• United States

NIST report on intrusion detection systems

Aug 28, 20033 mins

* National Institute of Standards and Technology releases IDS report

The crew at the Information Technology Laboratory (ITL) of the National Institute of Standards and Technology (NIST) has recently published another valuable report for everyone interested in network security.

“An Overview of Issues in Testing Intrusion Detection Systems” is available as a PDF from:

In the July ITL Bulletin (which is available free by e-mail) editor Elizabeth Lennon summarizes the key findings of the report. Some of the highlights from her summary (paraphrased unless quoted):


The report was written by Peter Mell and Vincent Hu of NIST’s Information Technology Laboratory, and Richard Lippmann, Josh Haines, and Marc Zissman of the Massachusetts Institute of Technology Lincoln Laboratory.


“The results of quantitative evaluations of IDS performance and effectiveness would benefit many potential customers. Acquisition managers need this information to improve the process of system selection, which is often based only on the claims of the vendors and limited-scope reviews in trade magazines. Security analysts who review the output of IDSs would like to know the likelihood that alerts will result when particular kinds of attacks are initiated. Finally, R&D program managers need to understand the strengths and weaknesses of currently available systems so that they can effectively focus research efforts on improving systems and measure their progress.”

Measurable IDS characteristics (for clarity in this abbreviated list, I have renamed some of these from the terms used by the authors):

* Coverage: proportion of the known attacks recognized by the IDS “under ideal conditions.”

* False-alarms (false positives): how often the IDS incorrectly claims a normal transaction is an attack.

* Detection rate: how often the IDS correctly identifies an attack.

* Resistance to attacks directed at the IDS itself.

* Capacity for high-bandwidth applications.

* Correlation: “This measurement demonstrates how well an IDS correlates attack events. These events may be gathered from IDSs, routers, firewalls, application logs, or a wide variety of other devices. One of the primary goals of this correlation is to identify staged penetration attacks. Currently, IDSs have only limited capabilities in this area.”

* Generic identification: how well the IDS identifies attacks that are not included in signature files.

* Identification and classification: “This measurement demonstrates how well an IDS can identify the attack that it has detected by labeling each attack with a common name or vulnerability name or by assigning the attack to a category.”

* Discrimination: ability to distinguish successful penetrations from probes.

* NIDS Capacity Verification: Network IDS “demands higher-level protocol awareness than other network devices such as switches and routers; it has the ability of inspection into the deeper level of network packets. Therefore, it is important to measure the ability of a NIDS to capture, process, and perform at the same level of accuracy under a given network load as it does on a quiescent network.”

* Other measurements: “There are other measurements, such as ease of use, ease of maintenance, deployments issues, resource requirements, availability and quality of support, etc. These measurements are not directly related to the IDS performance but may be more significant in many commercial situations.”
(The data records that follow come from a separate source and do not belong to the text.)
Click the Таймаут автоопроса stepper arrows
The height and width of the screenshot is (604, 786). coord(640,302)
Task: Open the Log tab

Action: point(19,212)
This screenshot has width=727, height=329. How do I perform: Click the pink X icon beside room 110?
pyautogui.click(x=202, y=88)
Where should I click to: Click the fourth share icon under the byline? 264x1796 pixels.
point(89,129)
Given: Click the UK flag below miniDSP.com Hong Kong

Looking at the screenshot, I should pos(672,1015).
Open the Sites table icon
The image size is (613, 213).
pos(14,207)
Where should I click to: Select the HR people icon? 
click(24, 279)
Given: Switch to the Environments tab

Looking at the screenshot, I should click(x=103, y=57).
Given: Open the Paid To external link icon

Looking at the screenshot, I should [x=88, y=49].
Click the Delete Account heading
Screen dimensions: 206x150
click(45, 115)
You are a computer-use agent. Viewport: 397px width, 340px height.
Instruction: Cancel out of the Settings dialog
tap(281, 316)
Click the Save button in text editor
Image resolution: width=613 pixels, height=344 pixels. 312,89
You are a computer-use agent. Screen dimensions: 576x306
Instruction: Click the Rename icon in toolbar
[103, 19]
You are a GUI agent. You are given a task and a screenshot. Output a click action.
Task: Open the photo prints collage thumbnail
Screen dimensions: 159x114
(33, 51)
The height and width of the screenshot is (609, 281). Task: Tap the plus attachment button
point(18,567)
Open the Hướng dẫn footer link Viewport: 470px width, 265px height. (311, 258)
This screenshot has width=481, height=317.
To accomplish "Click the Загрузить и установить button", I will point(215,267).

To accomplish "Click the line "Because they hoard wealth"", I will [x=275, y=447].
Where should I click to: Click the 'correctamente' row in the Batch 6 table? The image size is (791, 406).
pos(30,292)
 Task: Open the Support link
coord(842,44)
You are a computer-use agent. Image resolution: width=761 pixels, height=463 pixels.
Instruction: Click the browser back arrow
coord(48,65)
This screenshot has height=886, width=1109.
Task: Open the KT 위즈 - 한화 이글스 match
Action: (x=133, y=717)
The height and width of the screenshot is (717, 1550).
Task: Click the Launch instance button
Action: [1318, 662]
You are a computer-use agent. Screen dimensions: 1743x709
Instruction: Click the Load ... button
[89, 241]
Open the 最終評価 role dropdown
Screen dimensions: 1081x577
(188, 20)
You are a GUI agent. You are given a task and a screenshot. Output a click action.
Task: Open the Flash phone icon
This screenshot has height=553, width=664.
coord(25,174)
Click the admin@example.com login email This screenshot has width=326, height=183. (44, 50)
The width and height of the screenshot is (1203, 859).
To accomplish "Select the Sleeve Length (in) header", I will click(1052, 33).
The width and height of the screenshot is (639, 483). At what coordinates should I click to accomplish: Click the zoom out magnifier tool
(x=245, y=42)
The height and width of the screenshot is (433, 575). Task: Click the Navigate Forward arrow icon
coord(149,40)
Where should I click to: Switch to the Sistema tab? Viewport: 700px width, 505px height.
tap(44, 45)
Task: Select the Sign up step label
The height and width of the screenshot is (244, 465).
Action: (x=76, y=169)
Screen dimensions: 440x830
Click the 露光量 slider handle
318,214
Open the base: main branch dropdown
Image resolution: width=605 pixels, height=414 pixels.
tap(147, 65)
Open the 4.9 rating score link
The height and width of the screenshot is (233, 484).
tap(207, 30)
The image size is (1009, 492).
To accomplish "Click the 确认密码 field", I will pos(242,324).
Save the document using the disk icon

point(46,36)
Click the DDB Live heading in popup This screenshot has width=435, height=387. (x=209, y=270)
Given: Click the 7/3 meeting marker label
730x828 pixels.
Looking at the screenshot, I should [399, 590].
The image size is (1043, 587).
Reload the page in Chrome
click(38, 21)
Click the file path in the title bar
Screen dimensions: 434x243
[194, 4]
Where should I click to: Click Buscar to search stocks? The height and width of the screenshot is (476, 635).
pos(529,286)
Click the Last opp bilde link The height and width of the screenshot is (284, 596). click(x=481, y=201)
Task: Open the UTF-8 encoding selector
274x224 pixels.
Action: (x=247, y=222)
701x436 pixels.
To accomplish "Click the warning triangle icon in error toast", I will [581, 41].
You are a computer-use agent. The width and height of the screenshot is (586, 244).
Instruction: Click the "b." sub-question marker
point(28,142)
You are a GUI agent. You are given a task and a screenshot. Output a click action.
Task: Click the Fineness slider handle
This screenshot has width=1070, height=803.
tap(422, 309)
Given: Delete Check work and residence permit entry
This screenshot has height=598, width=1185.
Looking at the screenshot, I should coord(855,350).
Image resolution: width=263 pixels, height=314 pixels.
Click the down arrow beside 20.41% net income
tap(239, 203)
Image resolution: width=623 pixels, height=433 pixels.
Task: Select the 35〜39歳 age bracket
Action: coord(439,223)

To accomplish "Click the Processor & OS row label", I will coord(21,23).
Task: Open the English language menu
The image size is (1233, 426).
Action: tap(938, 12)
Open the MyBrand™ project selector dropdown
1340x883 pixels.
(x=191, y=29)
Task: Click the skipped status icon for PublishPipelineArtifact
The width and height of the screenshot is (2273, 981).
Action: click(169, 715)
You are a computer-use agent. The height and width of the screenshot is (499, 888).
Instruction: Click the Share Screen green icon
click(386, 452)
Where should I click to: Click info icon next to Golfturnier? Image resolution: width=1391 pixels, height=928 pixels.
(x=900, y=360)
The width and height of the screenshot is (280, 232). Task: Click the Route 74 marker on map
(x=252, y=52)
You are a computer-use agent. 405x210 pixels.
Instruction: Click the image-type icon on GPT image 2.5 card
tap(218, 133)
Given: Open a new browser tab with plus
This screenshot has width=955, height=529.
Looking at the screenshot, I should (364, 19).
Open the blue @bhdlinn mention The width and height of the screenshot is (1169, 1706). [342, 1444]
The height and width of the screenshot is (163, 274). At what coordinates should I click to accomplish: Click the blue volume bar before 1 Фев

The report continues with the following topics:

* IDS testing efforts to date (highly variable in “scope, methodology, and focus”).

* IDS testing issues (difficulties in collecting and analyzing attack scripts, differences between signature-based vs anomaly-based IDS, network-based vs host-based IDS, and approaches to handling background traffic).

* Recommendations for research methodology.

The research was funded in part by Defense Advanced Research Projects Agency. Nice to see our tax dollars at work.